§ **TRY IT**: Leave the pictures out and transcribe every record exactly.

§ **DATA FOR THE TASK**:
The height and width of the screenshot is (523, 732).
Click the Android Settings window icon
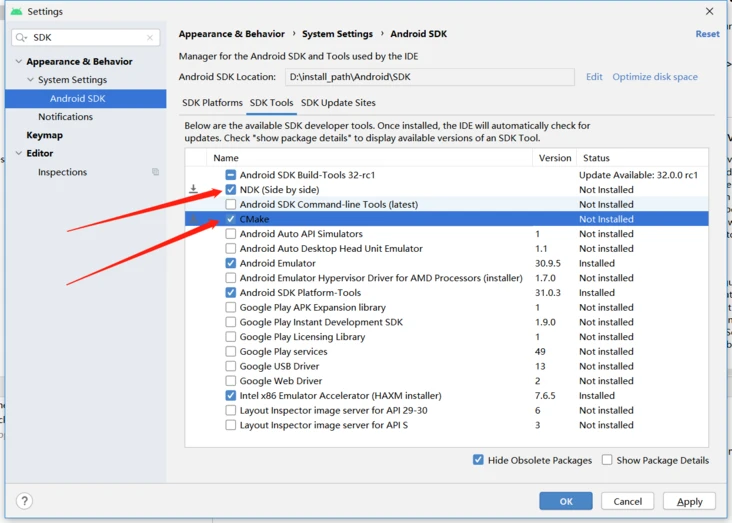click(x=16, y=12)
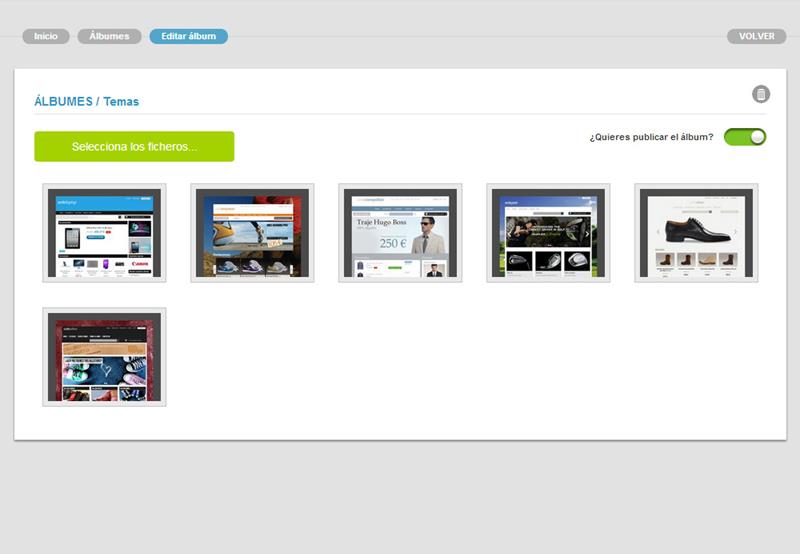Screen dimensions: 800x554
Task: Click the 'ÁLBUMES / Temas' heading
Action: pyautogui.click(x=86, y=101)
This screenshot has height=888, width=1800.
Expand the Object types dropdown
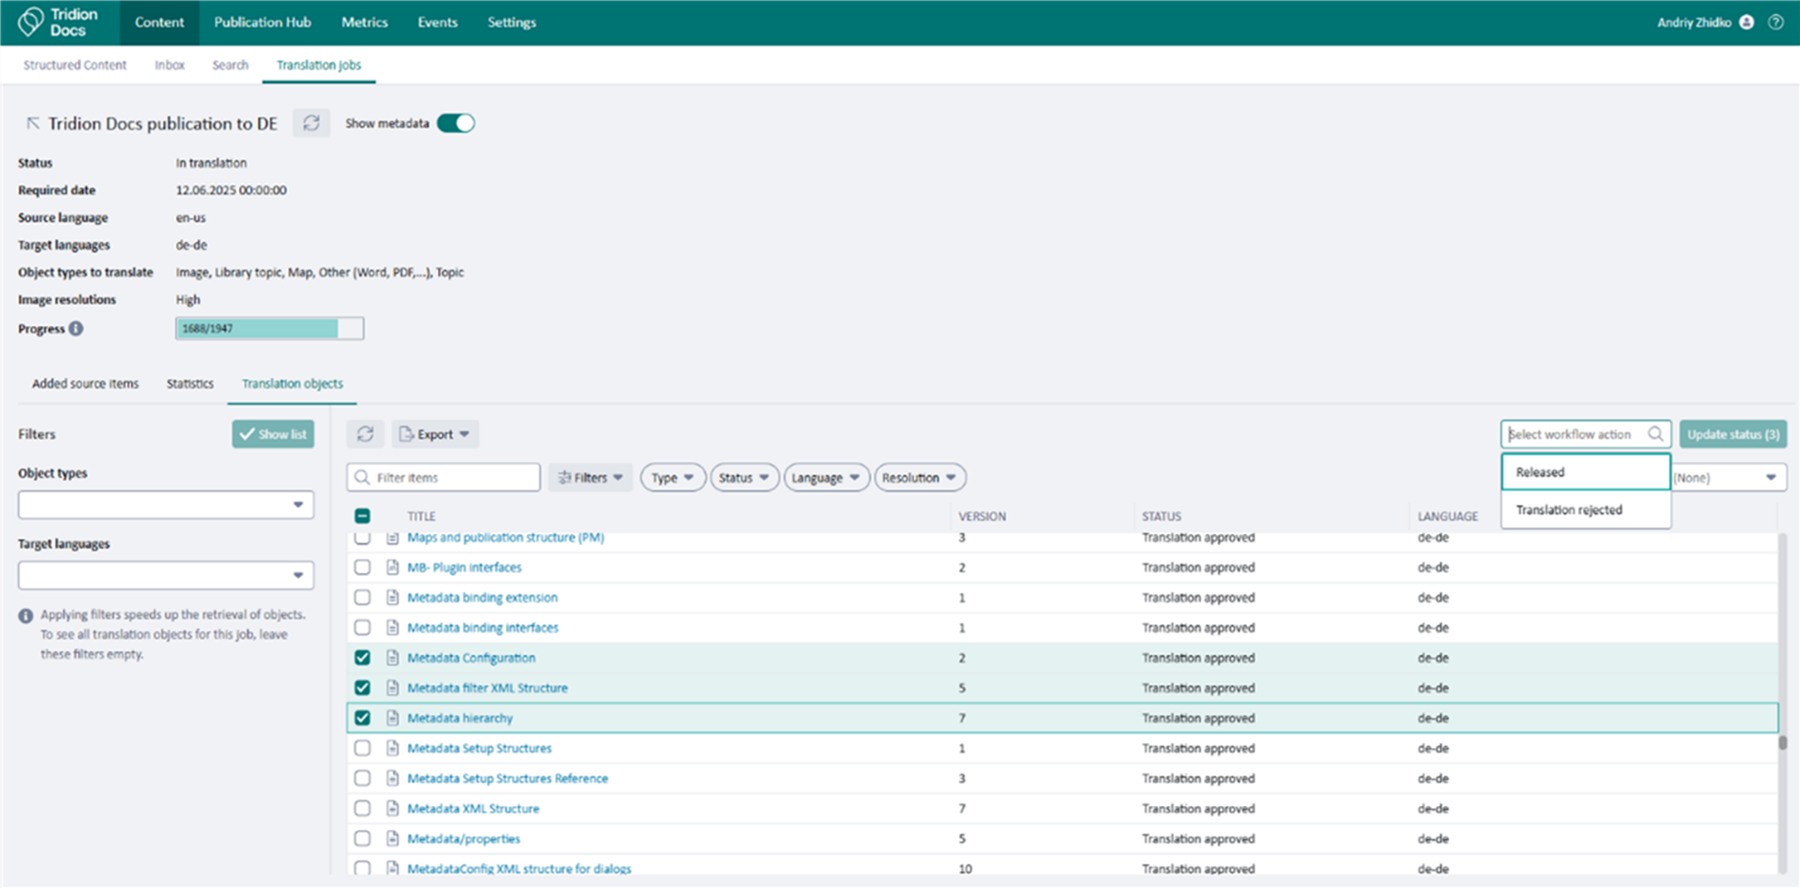point(166,505)
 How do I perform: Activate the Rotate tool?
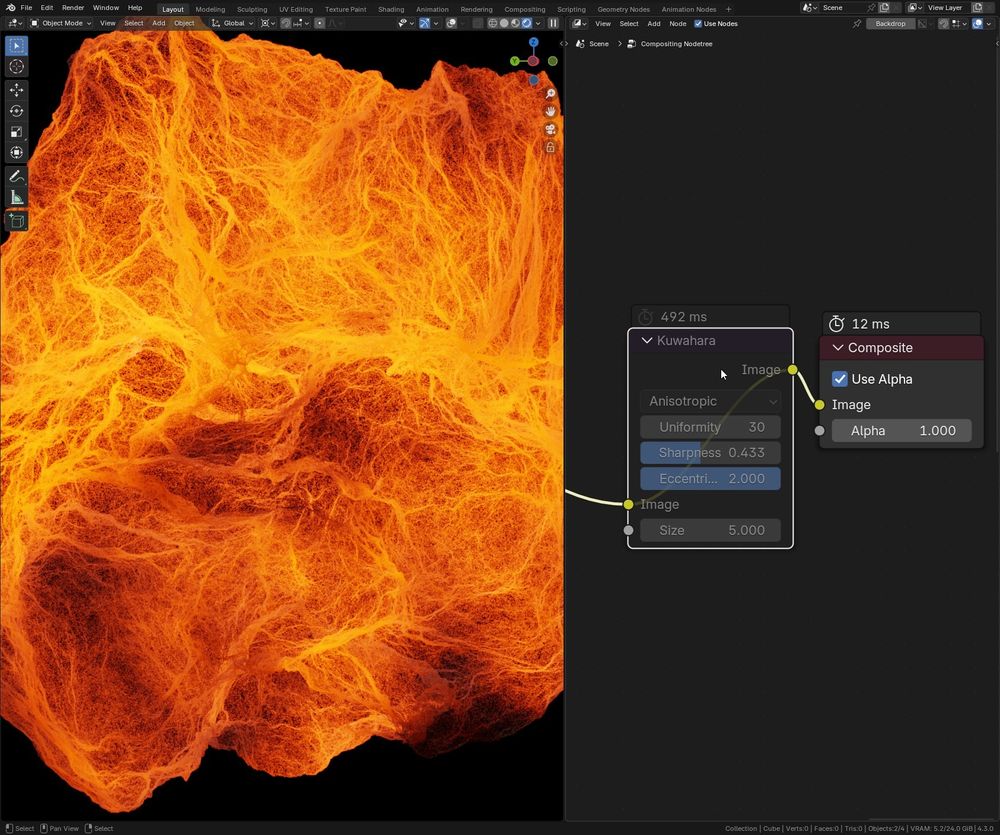(x=16, y=111)
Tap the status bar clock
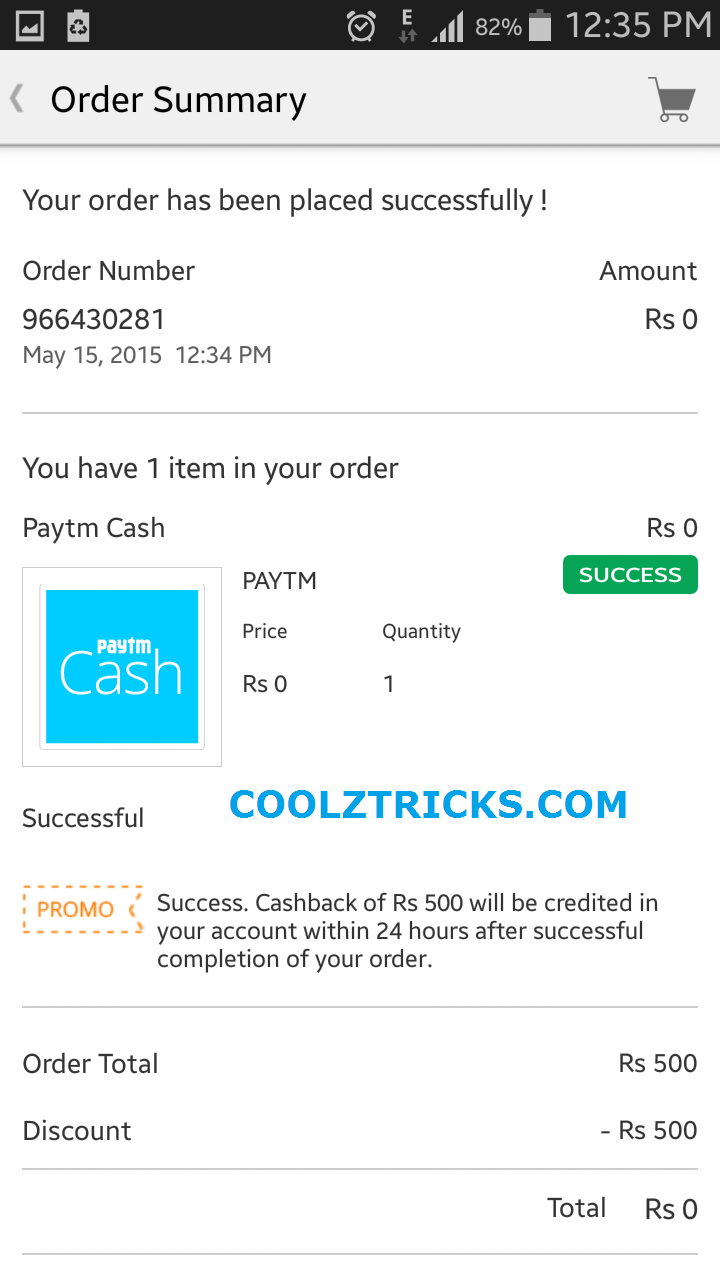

§ **SOLVED PROBLEM**:
The height and width of the screenshot is (523, 732).
Click the Android Settings window icon
click(x=16, y=12)
Screen dimensions: 800x554
Task: Click the 'ÁLBUMES / Temas' heading
Action: pyautogui.click(x=86, y=101)
This screenshot has height=888, width=1800.
Expand the Object types dropdown
point(166,505)
 How do I perform: Activate the Rotate tool?
(x=16, y=111)
Tap the status bar clock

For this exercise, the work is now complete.